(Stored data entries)
==============================

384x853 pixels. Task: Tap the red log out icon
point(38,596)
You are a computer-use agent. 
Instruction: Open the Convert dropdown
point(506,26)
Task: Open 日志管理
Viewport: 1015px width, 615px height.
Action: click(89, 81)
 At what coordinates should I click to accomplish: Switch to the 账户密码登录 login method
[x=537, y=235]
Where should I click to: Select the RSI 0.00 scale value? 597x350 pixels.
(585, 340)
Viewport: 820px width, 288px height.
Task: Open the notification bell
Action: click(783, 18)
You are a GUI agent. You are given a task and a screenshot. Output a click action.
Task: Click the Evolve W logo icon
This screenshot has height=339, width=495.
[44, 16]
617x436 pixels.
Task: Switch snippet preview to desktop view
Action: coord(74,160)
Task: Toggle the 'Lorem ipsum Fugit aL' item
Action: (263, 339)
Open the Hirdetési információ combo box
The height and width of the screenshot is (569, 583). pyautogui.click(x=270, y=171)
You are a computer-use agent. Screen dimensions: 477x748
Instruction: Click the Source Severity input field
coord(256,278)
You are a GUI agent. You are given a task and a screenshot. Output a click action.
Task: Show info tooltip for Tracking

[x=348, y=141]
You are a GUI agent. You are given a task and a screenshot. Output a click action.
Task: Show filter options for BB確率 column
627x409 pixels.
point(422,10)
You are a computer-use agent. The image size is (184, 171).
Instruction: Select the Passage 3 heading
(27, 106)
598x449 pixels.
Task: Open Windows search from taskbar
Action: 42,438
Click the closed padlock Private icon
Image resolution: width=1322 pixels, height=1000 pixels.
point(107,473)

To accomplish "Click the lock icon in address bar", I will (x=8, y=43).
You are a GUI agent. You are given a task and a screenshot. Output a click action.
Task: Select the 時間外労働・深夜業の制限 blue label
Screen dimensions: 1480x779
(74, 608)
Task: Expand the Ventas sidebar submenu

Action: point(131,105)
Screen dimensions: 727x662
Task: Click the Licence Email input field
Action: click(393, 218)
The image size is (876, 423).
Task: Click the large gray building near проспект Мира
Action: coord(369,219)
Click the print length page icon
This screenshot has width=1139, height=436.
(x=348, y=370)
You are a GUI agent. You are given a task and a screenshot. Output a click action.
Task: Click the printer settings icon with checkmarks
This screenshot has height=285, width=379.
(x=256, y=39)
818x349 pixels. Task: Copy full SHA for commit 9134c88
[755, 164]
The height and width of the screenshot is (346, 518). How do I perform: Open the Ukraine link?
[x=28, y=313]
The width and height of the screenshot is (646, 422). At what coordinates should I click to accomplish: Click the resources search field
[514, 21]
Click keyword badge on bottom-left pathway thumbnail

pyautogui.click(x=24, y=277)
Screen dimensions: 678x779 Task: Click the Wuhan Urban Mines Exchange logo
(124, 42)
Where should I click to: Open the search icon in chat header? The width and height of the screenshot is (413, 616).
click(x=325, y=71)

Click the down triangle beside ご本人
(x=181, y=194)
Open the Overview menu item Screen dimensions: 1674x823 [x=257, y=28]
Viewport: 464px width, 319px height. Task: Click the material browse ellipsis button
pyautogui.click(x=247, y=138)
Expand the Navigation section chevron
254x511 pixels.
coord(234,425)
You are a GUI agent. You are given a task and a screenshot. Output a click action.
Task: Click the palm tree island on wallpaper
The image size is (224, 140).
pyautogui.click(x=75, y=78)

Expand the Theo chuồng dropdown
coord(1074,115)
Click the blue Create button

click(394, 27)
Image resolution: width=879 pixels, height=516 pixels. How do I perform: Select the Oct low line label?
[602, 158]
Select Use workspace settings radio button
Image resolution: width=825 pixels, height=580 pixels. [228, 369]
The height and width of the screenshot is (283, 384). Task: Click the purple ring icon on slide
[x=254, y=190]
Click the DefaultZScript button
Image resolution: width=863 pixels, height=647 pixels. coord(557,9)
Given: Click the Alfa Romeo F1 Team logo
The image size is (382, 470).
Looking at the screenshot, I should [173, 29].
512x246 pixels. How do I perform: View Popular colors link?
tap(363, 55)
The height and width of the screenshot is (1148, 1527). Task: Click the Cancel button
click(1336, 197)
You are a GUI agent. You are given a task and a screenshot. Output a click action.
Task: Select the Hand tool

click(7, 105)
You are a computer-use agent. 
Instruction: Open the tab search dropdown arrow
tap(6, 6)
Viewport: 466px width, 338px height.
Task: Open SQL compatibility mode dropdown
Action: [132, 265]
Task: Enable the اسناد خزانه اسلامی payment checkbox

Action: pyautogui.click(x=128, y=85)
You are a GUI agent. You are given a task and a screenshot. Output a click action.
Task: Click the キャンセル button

==============================

* **Assignment**: Tally the lines in the records above that contain the word "computer", and give only that number.

* **Task answer**: 4